What Is Dense Retrieval?
Dense retrieval is a family of information retrieval techniques where both queries and documents are encoded as dense, continuous vectors (embeddings) by a neural network. Retrieval is performed by finding the document vectors nearest to the query vector in the embedding space.
The term "dense" contrasts with "sparse" retrieval (like BM25), where documents are represented as high-dimensional but mostly-zero term-frequency vectors.
Origins: Dense Passage Retrieval (DPR)
Dense retrieval was popularized by the Dense Passage Retrieval (DPR) paper from Facebook AI (2020). DPR used two separate BERT encoders — one for queries, one for passages — trained on question-answer pairs so that relevant passages would land close to their questions in vector space.
This approach dramatically outperformed BM25 on open-domain question answering benchmarks.
How Dense Retrieval Works
Query: "what is the refund window?"
↓ Query Encoder (bi-encoder)
Query Vector: [0.23, -0.71, 0.44, ...] (768 dims)
Indexed Passages:
"You have 30 days to request a refund." → [0.25, -0.69, 0.41, ...]

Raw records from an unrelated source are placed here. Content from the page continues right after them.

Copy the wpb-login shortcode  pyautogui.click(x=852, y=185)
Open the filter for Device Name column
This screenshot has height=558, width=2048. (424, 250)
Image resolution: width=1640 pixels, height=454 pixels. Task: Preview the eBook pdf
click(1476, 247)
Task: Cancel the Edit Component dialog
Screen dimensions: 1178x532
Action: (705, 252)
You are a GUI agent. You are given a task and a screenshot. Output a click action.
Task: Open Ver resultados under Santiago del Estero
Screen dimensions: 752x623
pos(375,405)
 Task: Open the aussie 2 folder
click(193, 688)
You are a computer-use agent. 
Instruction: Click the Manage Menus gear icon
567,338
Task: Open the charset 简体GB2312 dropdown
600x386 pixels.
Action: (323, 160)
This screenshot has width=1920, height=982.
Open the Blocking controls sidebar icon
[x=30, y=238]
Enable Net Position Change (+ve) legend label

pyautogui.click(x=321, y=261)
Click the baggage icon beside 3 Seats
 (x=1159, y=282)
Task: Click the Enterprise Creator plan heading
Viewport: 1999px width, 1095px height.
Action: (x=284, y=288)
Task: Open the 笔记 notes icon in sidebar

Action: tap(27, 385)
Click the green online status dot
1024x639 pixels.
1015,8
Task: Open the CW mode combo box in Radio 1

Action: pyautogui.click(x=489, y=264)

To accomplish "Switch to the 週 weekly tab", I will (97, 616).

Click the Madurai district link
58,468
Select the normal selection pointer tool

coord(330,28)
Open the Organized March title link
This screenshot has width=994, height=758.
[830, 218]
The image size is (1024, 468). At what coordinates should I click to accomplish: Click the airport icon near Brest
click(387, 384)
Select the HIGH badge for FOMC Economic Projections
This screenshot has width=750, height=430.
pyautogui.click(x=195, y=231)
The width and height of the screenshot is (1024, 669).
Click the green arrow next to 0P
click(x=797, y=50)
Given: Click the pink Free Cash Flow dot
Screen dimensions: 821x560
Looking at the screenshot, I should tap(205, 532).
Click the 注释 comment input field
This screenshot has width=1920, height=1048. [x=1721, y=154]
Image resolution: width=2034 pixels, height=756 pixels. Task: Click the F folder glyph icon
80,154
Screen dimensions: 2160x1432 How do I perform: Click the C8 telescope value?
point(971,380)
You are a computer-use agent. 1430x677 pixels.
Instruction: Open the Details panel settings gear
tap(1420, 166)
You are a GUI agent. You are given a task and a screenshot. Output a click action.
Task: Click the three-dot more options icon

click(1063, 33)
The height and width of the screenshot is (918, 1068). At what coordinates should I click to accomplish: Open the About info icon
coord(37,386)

"Contact support for billing issues." → [-0.12, 0.33, -0.55, ...]
↓ ANN Search
Top result: "You have 30 days to request a refund."
Bi-Encoder Architecture
Dense retrieval uses a bi-encoder (also called a dual encoder):
- The query encoder and document encoder share weights or are trained jointly
- Encoding is done independently, so document vectors can be pre-computed offline
- At query time, only the query needs to be encoded (fast)
- Similarity is computed as dot product or cosine between the two vectors
This offline pre-computation is what makes dense retrieval practical at scale.
Training Dense Retrievers
A dense retriever needs training (or fine-tuning) to be effective. Common training signals:
- Positive pairs — (question, relevant passage) from QA datasets
- Hard negatives — passages that look relevant but are not (improves discriminability)
- In-batch negatives — other questions' passages in the same training batch serve as negatives (computationally efficient)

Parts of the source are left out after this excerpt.